> **INPUT DATA**:
<<<<
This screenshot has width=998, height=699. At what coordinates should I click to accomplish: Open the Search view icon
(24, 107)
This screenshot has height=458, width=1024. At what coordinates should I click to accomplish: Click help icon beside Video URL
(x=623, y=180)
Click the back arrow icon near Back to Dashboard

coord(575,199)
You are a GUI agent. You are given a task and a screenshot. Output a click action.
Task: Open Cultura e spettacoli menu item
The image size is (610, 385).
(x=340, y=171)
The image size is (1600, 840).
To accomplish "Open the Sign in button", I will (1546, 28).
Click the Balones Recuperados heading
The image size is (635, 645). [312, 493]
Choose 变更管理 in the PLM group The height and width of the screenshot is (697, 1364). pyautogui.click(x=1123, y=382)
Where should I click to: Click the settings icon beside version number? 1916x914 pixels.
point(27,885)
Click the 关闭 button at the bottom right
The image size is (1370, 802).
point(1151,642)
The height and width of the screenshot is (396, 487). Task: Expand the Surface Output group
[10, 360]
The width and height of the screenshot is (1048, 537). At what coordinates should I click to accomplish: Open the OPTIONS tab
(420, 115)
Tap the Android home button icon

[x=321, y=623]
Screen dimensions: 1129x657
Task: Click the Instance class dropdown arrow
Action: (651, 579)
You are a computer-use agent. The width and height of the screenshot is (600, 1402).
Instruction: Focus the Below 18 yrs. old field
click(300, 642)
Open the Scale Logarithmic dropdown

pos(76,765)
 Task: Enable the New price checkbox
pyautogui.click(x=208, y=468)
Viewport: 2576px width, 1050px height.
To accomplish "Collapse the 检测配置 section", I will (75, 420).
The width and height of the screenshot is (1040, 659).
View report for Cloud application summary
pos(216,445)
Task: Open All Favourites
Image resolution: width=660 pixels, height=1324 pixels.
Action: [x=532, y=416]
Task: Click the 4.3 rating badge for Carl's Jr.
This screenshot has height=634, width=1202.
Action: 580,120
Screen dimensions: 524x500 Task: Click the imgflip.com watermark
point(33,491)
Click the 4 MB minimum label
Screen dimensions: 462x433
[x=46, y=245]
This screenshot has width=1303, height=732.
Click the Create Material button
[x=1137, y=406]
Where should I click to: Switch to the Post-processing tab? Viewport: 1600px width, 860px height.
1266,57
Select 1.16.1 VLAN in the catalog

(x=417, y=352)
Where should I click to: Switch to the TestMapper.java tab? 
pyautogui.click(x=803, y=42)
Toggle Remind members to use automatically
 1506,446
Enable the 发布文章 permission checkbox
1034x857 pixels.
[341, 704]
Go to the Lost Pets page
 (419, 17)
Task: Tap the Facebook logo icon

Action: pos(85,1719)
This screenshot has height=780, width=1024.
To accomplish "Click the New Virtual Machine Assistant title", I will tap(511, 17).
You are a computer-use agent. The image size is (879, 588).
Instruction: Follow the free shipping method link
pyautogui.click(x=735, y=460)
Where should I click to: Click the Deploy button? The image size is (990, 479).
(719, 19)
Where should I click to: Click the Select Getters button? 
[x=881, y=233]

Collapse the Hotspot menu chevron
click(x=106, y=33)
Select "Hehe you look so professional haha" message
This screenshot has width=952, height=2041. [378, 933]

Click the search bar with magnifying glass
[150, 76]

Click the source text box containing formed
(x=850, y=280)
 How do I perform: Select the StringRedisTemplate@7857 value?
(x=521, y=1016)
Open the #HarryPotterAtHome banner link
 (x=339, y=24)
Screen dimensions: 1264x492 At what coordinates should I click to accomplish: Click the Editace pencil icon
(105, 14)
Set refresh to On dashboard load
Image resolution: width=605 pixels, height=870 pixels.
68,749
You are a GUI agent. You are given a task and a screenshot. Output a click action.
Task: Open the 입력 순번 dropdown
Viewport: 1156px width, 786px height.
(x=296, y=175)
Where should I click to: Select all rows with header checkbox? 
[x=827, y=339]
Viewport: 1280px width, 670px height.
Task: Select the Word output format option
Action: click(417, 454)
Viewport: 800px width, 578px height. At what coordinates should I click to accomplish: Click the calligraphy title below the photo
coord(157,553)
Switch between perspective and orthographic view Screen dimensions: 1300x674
>>>>
> **WORK REQUEST**: Return each line of the data where the word "will" appears.

> **ANSWER SECTION**:
To accomplish "Open the Sign in button", I will (1546, 28).
To accomplish "Collapse the 检测配置 section", I will (75, 420).
To accomplish "Click the New Virtual Machine Assistant title", I will tap(511, 17).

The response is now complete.